In 2011, as the dust of revolution was still to settle, the provisional government of Mohamed Ghanouchi pardoned all Tunisia’s political prisoners. This included those convicted of militant religious violence, who emerged free to propagate the ideology, their credibility bolstered by their imprisonment at the hands of a secular state.

“The presidential amnesty of 2011 represented a turning point for terrorism in Tunisia and was a key part of its revival,” says Issam Dardouri, the president of the Tunisian Organization for Security and Citizenry, an NGO. “Those convicted of terrorism were freed and entered society. Once they were free, they made contact with others and gave birth to yet more terrorist groups.”

In tandem with the freeing of the prisoners, came the return of radical preachers who have since been tirelessly working to stoke the fires of religious dissent in poor neighborhoods. Salafist-inspired violence in the cities, terrorism in the mountains, and an ever growing exodus to the battlefields of Syria and Libya have been factors of Tunisian life ever since. In Oued Ellil, east of Tunis, a siege in October cost the lives of a police officer, a suspected terrorist, and five women thought to be members of the suspect’s family. In nearby Douar Hicher, 27 Salafis were arrested following attacks on a National Guard post in December 2014.

The area around Mount Chaambi, Tunisia’s highest peak, near the border with Algeria, has become another hotbed of radicalism. The army has been battling militant cells hiding in the mountains there. In recent weeks, two large weapons caches have been found in the town of Ben Gardane, near the Libyan border. Just days before the attack on the museum in Tunis, security forces broke up a jihadist cell that was recruiting Tunisians to fight in Libya.

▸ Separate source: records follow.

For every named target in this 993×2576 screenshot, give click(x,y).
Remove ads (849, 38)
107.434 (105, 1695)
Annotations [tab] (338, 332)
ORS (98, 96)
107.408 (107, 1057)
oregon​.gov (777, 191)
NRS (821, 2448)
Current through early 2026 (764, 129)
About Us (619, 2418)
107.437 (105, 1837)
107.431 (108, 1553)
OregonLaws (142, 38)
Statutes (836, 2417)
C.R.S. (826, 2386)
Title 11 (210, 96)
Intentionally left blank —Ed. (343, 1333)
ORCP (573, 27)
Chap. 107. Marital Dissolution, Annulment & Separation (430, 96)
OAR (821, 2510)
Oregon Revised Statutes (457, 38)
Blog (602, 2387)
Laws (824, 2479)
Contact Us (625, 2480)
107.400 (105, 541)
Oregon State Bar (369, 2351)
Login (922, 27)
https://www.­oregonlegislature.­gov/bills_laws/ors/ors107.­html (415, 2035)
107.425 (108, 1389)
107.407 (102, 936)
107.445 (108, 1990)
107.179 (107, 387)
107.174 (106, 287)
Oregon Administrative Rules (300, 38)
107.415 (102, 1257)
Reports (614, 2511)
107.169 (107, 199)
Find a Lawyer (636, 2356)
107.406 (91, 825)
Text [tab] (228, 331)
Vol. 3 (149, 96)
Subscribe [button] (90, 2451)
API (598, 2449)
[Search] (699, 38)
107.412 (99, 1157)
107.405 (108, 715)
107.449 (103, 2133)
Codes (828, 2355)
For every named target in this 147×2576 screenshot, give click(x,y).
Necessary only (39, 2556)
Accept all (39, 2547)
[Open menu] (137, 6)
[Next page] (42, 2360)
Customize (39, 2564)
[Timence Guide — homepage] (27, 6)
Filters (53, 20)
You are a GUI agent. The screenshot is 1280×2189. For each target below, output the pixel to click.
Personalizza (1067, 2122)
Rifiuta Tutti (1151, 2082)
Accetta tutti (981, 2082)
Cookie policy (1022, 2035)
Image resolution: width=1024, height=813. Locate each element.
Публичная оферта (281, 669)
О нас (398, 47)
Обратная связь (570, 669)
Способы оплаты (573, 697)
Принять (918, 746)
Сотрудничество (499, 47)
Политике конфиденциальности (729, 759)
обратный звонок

Wednesday’s attack thrust the debate over whether to prioritize safety or freedom into sharp relief for the citizens of leafy Tunis. Sami Belhoula, an English teacher at an American NGO, said, “I don’t know how aware Tunisian people are of these risks, that they may be losing some of their privacy and human rights. I think they’re more worried about safety than losing their rights. From the people I’ve talked to, they know what happened yesterday and they know that it’s awful, but they’re worried about what’s coming up.”

Aymen Abderahmen, the secretary general of the activist group Youth Can organization, is from southern town of Sidi Bouzid, the birthplace of the revolution. “I never appreciated the way people in Tunis reacted towards terrorism in the south, as I grew up in the south, and have seen my people falling on the front-lines…I felt like we didn’t belong to the same country. The revolution couldn’t bring us together, elections deepened the division, and I guess terrorism won’t help much either.”